Exercise details
Throughout the material below, count the lines that include the string "status", then report only the resulting number.

· · ·

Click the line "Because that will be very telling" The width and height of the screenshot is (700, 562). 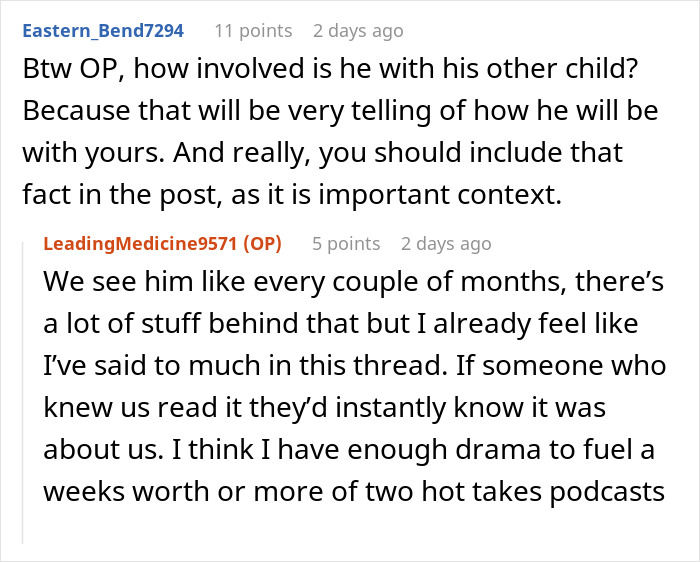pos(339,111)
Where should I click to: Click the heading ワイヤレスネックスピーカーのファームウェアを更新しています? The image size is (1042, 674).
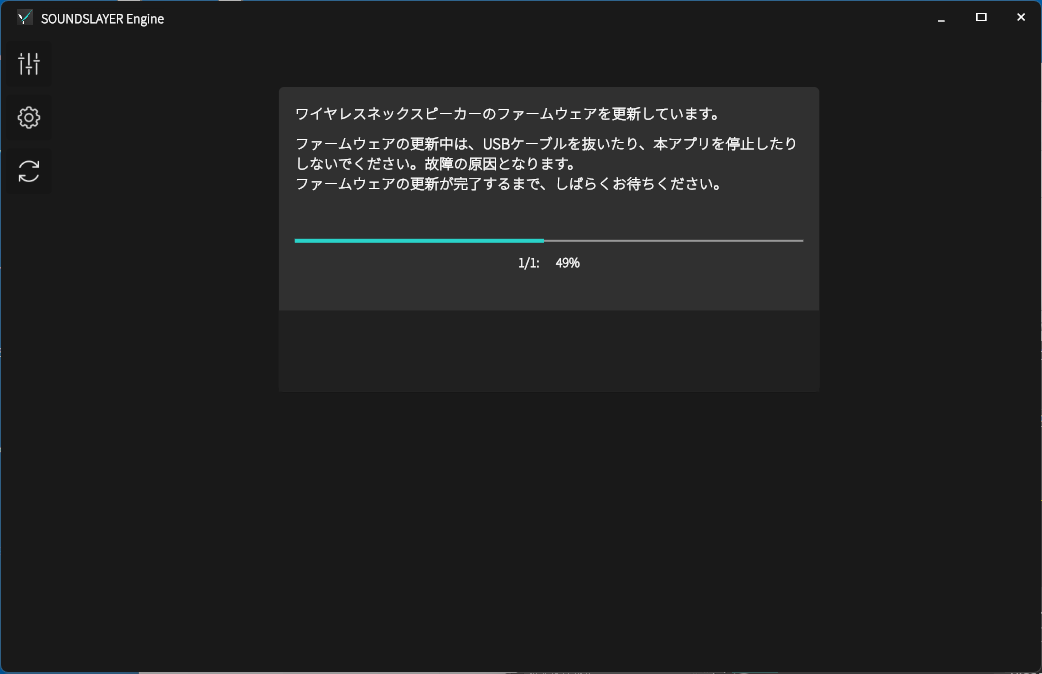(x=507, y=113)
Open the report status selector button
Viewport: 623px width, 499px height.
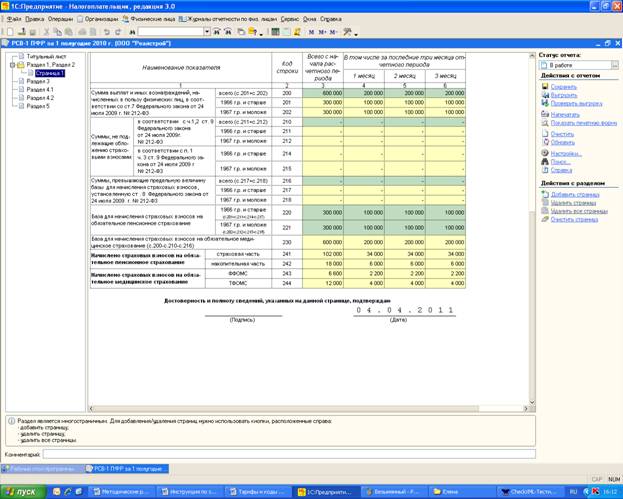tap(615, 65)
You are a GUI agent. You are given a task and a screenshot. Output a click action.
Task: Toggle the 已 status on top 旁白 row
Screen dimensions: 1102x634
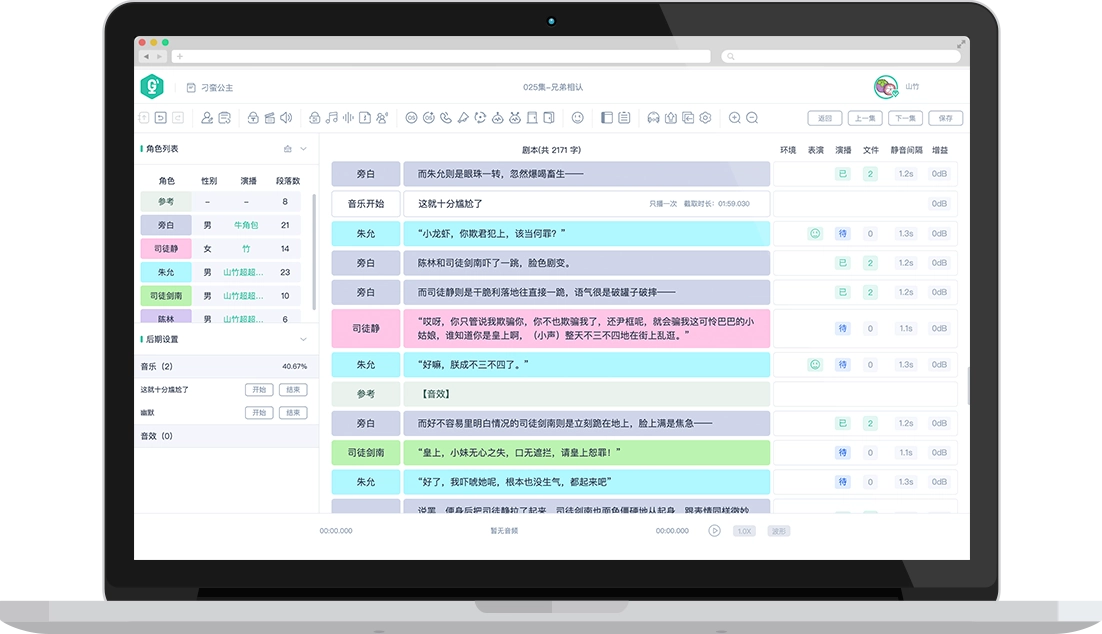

· · ·

Output of the task
2